-------- STUDY TEXT --------
Glomerular density analysis (ANOVA, F = 6.027, p = 0.015) demonstrated that long-term aluminum hydroxide administration promoted a decrease in the number of glomeruli in the renal parenchyma with the naive control group (CG; p < 0.05) (Table 4, Figures 2(G)2(I)). The aluminum hydroxide group showed a shortening of the villi in the intestine compared to the other groups. The quantitative analyses showed a decrease in villus height (ANOVA, F = 7.90, p = 0.0034) and a reduction in the ratio between villus height and crypt depths (Vh/Cd) (Kruslkal-Wallis, p = 0.0009) compared to CG and VG (p < 0.05). In addition, AHG showed smaller villus areas (Kruslkal-Wallis, p < 0.0061) compared to the naive control group (CG; p = 0.01) (Table 4, Figures 2(J)2(L)).

4. Discussion

In the present study, we showed that oral administration of aluminum hydroxide for 6 months causes inflammation and oxidative stress, leading to effects of histopathological changes in the organs at both intestinal and extraintestinal levels, including in the lung, liver, kidney, and in hematological parameters. Even though aluminum hydroxide is considered safe, our data demonstrated that the long-term use of this compound can cause systemic toxic effects and its indiscriminate use should be avoided.

Considering that aluminum ingestion is the major route by which humans are exposed to aluminum-containing compounds [37], we evaluated the changes caused by long-term ingestion of aluminum hydroxide administration in several organs. After oral administration, about 40% of the ingested aluminum accumulates in the intestinal mucosa, making the intestine the main aluminum store within the body [37]. Our results showed Al ingestion for 6 months causes protein oxidation and lipid peroxidation. Exposure to aluminum appears to increase the production of reactive oxygen species (ROS), which can interact with cellular components and promote damage to lipids and proteins [38]. We have also observed a higher catalase activity in the intestine, which could have occurred to catalyze the decomposition reaction of hydrogen peroxide to water and minimize the oxidative damage in the small intestine. The oxidative damage caused by aluminum hydroxide could lead to intestinal epithelium remodeling. In this regard, previous studies have shown aluminum compounds caused crypt hyperplasia, hyperemia, edema in the lamina propria of the villi, infiltration of inflammatory cells, and necrotic areas in the mucosa [11, 39]. Jeong et al. showed that oral administration of aluminum chloride increased intracellular reactive oxygen species level, thus causing an alteration in the intestinal epithelial integrity [11]. ROS acts as an intracellular signal capable of activating signaling pathways involved with the modulation of inflammatory responses [40]. We observed lower levels of IL-10 in animals exposed to aluminum hydroxide. Low levels of IL-10 have been associated with gastrointestinal tract disease development [41]. Our data suggests that the oral aluminum hydroxide administration induced intestinal epithelium remodeling, causing a shortening of the villi, possibly due to oxidative damage and inflammation. Intestinal remodeling might increase intestinal permeability [11], leading to the systemic effects observed in hematological parameters in the liver, kidneys, and lungs.
-------- RAW DATA --------
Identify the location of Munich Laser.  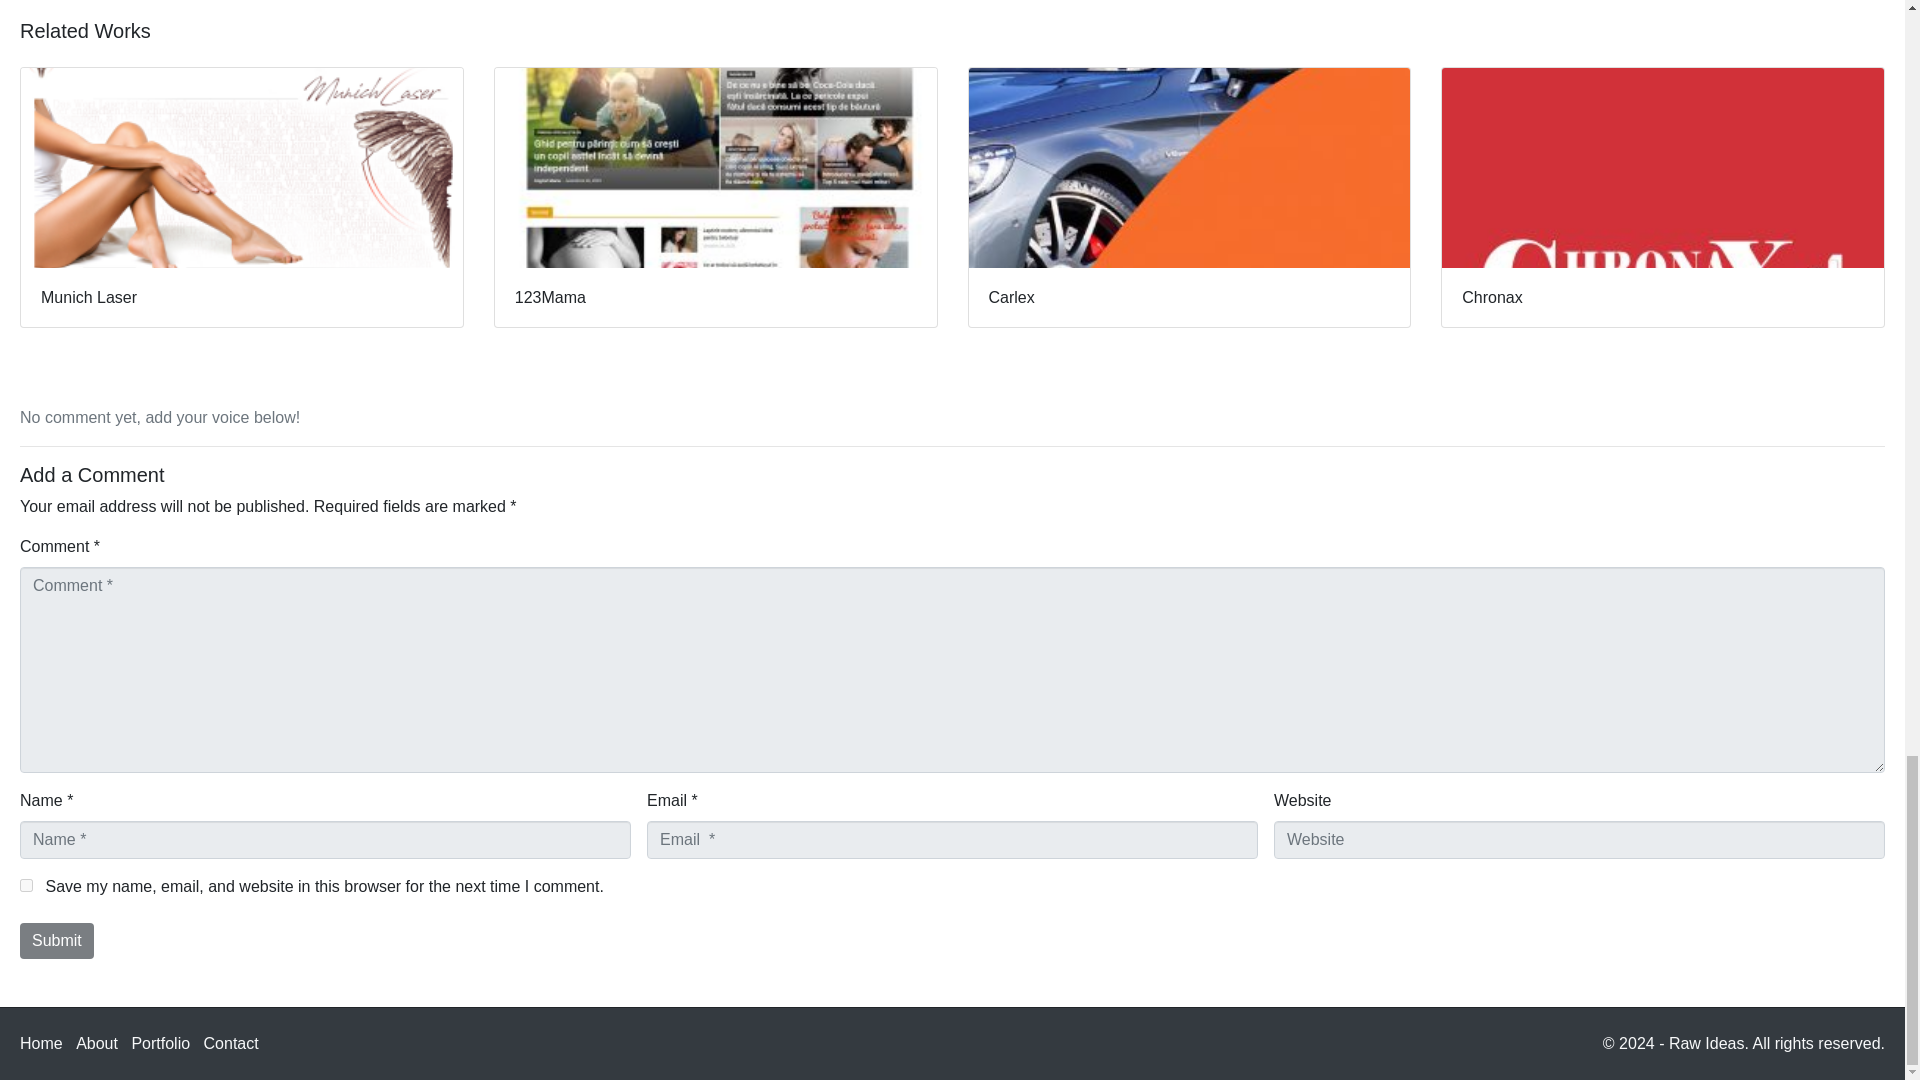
--------
(TASKS AND EXERCISES)
a. In the passage on aluminum hydroxide toxicity, roughly what share of ingested aluminum accumulates in the intestinal mucosa after oral administration?
b. Resume the passage on long-term aluminum hydroxide toxicity from its last sentence.

(EXERCISE RESULTS)
a. About 40% of the ingested aluminum accumulates in the intestinal mucosa.

b.
In this study, besides the local effects caused by the oral administration of aluminum, our results showed that aluminum hydroxide administration caused lower erythrocyte platelet counts, hematocrit, and hemoglobin compared to control. Although aluminum has low intestinal absorption [42], it promoted changes in hematological parameters when administered for a long period. Also, our results corroborate with Turgut et al. [43] and Ghorbel et al. [9], who have observed lower erythrocyte, hematocrit, and hemoglobin levels in animals given aluminum-containing compounds. It has been described that aluminum intoxication can induce anemia development [13]. However, the molecular mechanisms by which aluminum can exert its toxic effects on hematopoiesis are still unclear [13]. Oxidative stress might be one possible cause involved in aluminum toxicity [37]. Cheng et al. demonstrated in isolated erythrocytes that aluminum caused protein oxidation, leading to cell membrane disruption [38]. Based on our data, we cannot determine which mechanism caused the changes in the hematological parameters; however, it could be possible that oxidative stress could promote anemia in animals exposed to aluminum.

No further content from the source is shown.